When I was young one of my favorite board games was the original Sorry!. I have no idea how many times I ended up played it. As my family enjoyed Sorry! we ended up purchasing a copy of Shakin’ Sorry! at some point. While I remember playing and enjoying the game when I was a kid, I honestly couldn’t have told you much about the game before I recently played it again for the first time in probably 15-20 years. Originally created back in 1992, Shakin’ Sorry! is the first Sorry! dice game that was ever made. The basic goal of the game was to streamline the original Sorry!. As these type of spinoff games are usually not very good, I can’t say that I had high expectations for Shakin Sorry! despite enjoying the game when I was a kid. Shakin’ Sorry! succeeds in streamlining and simplifying the original Sorry! but takes it way too far leading to a game with next to no meaningful decisions.

How to Play | My Thoughts | Should You Buy? | Comments

How to Play Shakin’ Sorry!

Setup

  • Each player takes a gameboard and four dice. The players turn the dice to their color and place them on their start section.
  • Place the blue die and dice cup in the middle of the table.
  • The youngest player starts the game.

Playing the Game

At the beginning of a player’s turn they place all of the dice from their own start section into the dice cup along with the blue die. If a player has no dice in their start section, they will just roll the blue die.
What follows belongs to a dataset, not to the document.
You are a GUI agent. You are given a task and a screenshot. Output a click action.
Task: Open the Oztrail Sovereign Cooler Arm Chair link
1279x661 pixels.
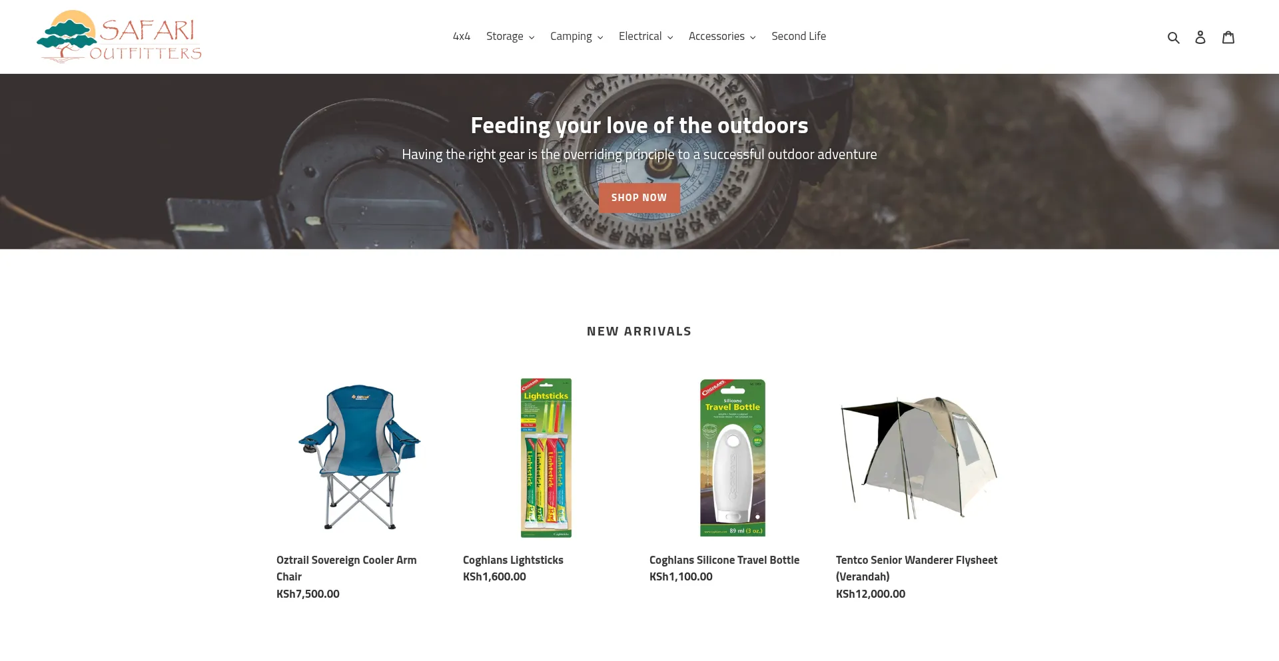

Rolling Dice in Shakin' Sorry
On this turn the yellow player will roll the four dice on their start space along with the blue die.

The player will then roll all of the dice. What is done with the white dice is dependent on what is rolled.

  • If a die lands on the color face matching the current player’s color, it is placed in one of the player’s home spaces.
  • If the die lands on the blank side, the current player places the die on their start section.
  • If a die lands on one of the other player’s colors, the corresponding player takes the die and places it in their start section. If none of the players are using the color that was rolled, the die is placed in the start section of the next player.
Rolling Dice in Shakin' Sorry
The yellow player has rolled the dice. The yellow die is placed on one of their home spaces. The white die is returned to their start space. The blue die is placed on the blue player’s start space while the red die is placed on the red player’s start space.

Most of the faces on the blue die are blank and do nothing. There are two special actions on the blue die though.

  • If the Sorry! side is rolled, the current player chooses one of the dice in another player’s home section and places it in their own start section. If none of the other players have a dice in their home section, the current player takes no action.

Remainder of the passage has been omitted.